SUPPLIED RECORDS
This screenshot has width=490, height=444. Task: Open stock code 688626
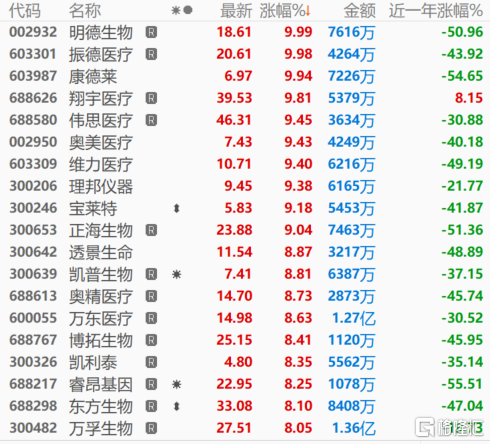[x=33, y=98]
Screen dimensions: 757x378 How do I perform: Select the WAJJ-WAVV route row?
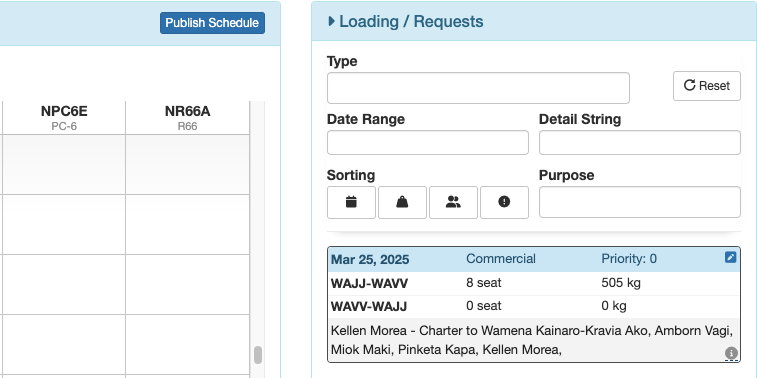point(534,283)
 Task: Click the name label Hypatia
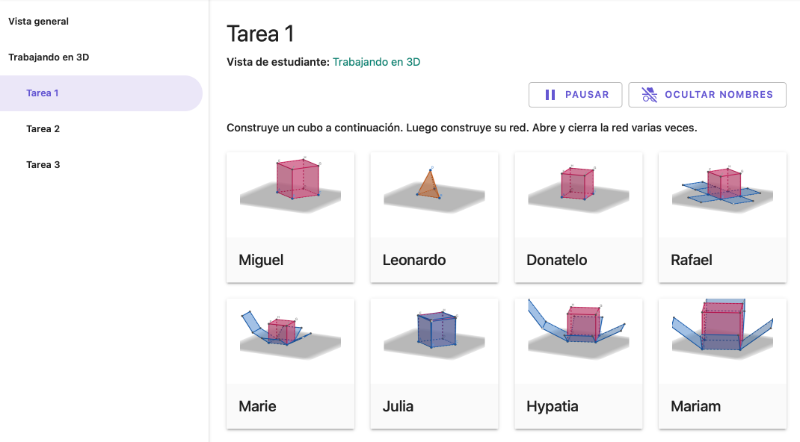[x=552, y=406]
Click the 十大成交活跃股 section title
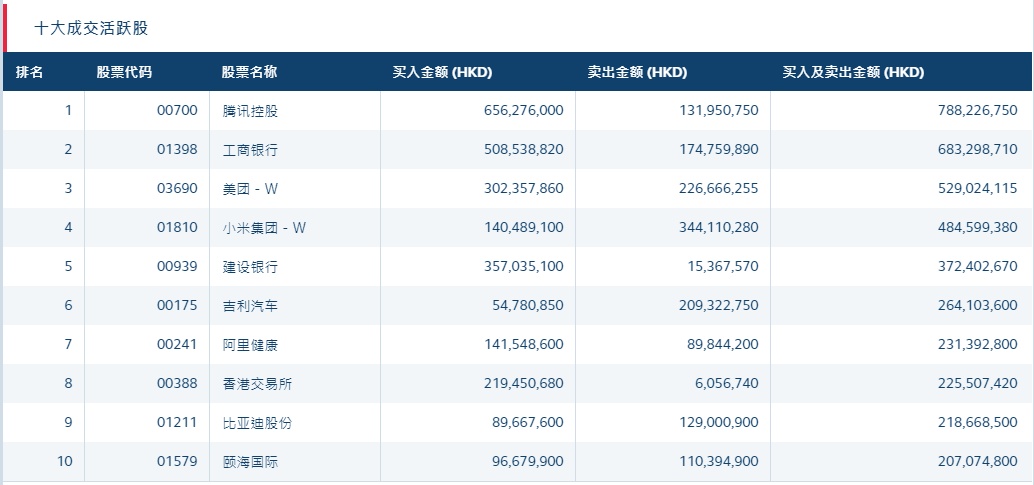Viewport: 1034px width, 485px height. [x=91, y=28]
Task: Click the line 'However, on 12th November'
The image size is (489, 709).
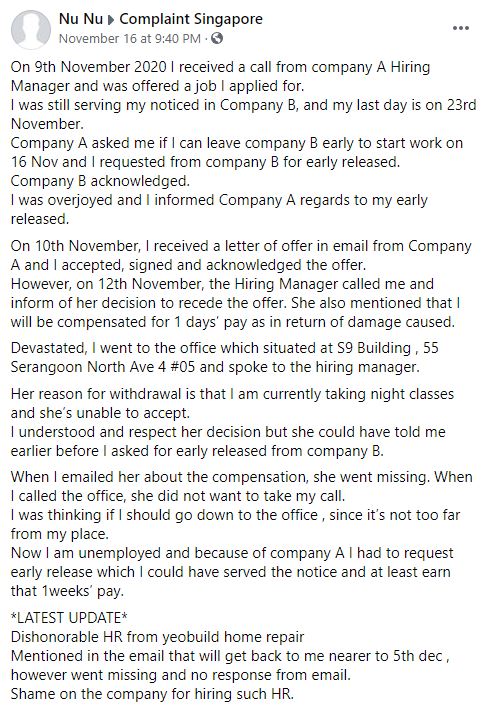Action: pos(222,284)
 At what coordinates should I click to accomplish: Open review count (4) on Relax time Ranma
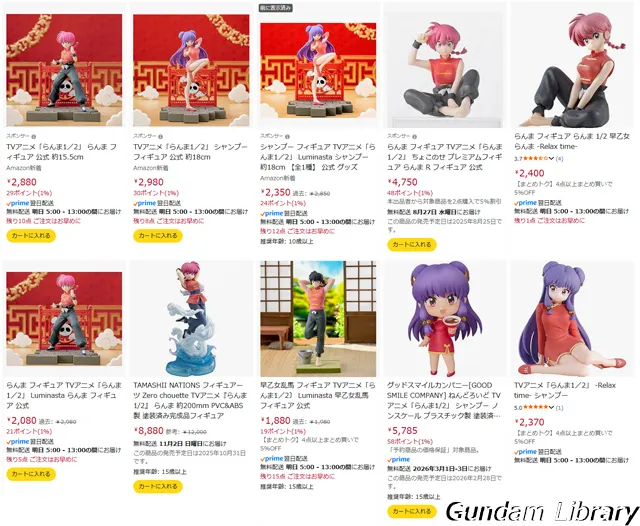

STATED PROBLEM
Please rewrite all the entries above, changing each "Open" to "Launch" and keeping everything else the same. Leave the pictures out.

REPLY
This screenshot has width=490, height=444. Task: Launch stock code 688626
[x=33, y=98]
Screen dimensions: 757x378 How do I perform: Select the WAJJ-WAVV route row?
point(534,283)
 Task: Click the name label Hypatia
[x=552, y=406]
Click the 十大成交活跃股 section title
Viewport: 1034px width, 485px height. [x=91, y=28]
Task: Click the line 'However, on 12th November'
The image size is (489, 709).
Action: pos(222,284)
 At what coordinates should I click to accomplish: Launch review count (4) on Relax time Ranma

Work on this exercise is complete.